Educação: as meninas devem fechar as pernas, os meninos nem por isso

Há uma base clara de falta de educação e de civismo quando nos depararmos com a tal situação de ter de lutar pelo espaço individual que nos é devido ao sentarmo-nos num assento público. Tal como é uma falta de educação se uma mulher fizer o mesmo, mas no que toca a pernas abertas, vamos direitinhos a uma questão sobre a qual ninguém gosta muito de falar: ‘mulher de respeito’ – seja lá isso o que for - não anda de pernas abertas em lado nenhum. Ou, pelo menos, é isso que nos dizem desde miúdas, como se tivéssemos um bem precioso que deve ser alvo de recato e de secretismo. A nossa vagina, carregada de cariz erótico e sexual aos olhos do mundo, deve estar bem escondidinha, como literalmente manda a tradição. Isto de andarmos de perna cruzada, como hábito feminino totalmente enraizado desde tenra idade, tem muito que se lhe diga, mas fica para outro texto.

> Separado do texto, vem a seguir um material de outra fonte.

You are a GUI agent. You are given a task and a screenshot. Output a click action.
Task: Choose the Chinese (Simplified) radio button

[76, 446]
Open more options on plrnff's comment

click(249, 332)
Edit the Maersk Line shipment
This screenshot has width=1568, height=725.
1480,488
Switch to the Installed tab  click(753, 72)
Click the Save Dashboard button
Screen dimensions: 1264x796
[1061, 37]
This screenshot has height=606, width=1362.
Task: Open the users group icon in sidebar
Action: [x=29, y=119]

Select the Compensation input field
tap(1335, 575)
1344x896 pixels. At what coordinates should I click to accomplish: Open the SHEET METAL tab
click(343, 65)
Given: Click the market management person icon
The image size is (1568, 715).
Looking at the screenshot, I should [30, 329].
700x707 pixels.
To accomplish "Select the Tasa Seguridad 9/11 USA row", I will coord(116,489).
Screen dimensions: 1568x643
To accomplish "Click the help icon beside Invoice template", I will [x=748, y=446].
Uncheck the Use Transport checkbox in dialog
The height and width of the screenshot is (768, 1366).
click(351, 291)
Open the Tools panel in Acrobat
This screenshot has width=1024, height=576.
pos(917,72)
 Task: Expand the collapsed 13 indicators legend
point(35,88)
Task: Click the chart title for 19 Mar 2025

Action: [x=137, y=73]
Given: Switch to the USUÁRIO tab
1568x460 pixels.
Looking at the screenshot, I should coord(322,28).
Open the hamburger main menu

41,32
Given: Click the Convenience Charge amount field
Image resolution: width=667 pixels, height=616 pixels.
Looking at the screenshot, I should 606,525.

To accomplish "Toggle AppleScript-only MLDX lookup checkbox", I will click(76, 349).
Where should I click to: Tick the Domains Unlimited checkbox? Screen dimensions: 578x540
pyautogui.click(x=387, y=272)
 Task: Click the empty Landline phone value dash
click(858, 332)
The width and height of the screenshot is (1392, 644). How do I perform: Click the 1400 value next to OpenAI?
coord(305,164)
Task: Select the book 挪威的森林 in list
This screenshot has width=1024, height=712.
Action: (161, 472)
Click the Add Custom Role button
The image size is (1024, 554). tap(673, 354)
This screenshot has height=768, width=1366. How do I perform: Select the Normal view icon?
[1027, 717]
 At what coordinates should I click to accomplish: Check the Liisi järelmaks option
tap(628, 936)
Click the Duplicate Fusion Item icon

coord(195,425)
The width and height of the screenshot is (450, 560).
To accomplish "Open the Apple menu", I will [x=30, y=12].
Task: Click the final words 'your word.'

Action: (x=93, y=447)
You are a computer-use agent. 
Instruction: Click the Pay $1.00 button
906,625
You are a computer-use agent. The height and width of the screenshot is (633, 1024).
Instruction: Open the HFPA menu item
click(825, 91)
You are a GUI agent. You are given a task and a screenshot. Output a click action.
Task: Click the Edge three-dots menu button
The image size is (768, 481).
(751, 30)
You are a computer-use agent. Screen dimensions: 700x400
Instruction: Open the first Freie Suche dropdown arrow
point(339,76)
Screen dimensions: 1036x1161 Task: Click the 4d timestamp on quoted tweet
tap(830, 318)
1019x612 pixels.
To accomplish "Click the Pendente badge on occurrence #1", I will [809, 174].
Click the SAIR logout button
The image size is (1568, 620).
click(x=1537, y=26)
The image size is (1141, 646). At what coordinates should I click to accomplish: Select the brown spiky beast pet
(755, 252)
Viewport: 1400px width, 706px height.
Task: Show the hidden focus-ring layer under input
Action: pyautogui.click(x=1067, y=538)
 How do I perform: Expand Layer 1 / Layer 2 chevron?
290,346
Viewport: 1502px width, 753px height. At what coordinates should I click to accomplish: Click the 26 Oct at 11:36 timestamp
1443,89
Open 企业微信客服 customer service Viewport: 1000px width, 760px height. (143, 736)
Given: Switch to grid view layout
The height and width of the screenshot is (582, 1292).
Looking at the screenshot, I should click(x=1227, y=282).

Se pensarmos nestas subtilezas diárias do sexismo – e isto do manspreading, quer queiram, quer não, é uma delas – é muito curioso observarmos como continuamos a dizer às meninas coisas como “as meninas não se sentam assim” ou “não sejas porcalhona” se se sentar de pernas abertas. Já aos meninos, até somos capazes de fazer umas piadolas sobre quão “bem artilhados” são se andarem de perna aberta ou se coçarem os ditos cujos com a mão por dentro dos calções. Uma menina, lá está, é porcalhona. Um menino, lá está, é só menino.

O efeito que estas mensagens subtis têm em cada um dos lados, no seu desenvolvimento e percepção corporal e espacial, pode levar-nos, entre outras coisas, a atos como o manspreading. Rebuscado? A mim até me parece simples. Isto de andar de perna aberta, sem qualquer consideração pelo espaço ou desconforto alheio, é uma forma bastante básica de territorialidade, de hierarquia, de “eu quero, posso e mando”, por mais inconsciente que isto até possa ser. E isso ultrapassa o simples conceito de falta de educação.

Ter o cuidado de manter as pernas encostadas com vista a respeitar o espaço individual de cada um num banco partilhado, não custa nada, é indolor e faz a diferença. É assim tão difícil perceber isto? Pelos vistos sim, e é por isso que ainda é necessário recorrer a sinalética.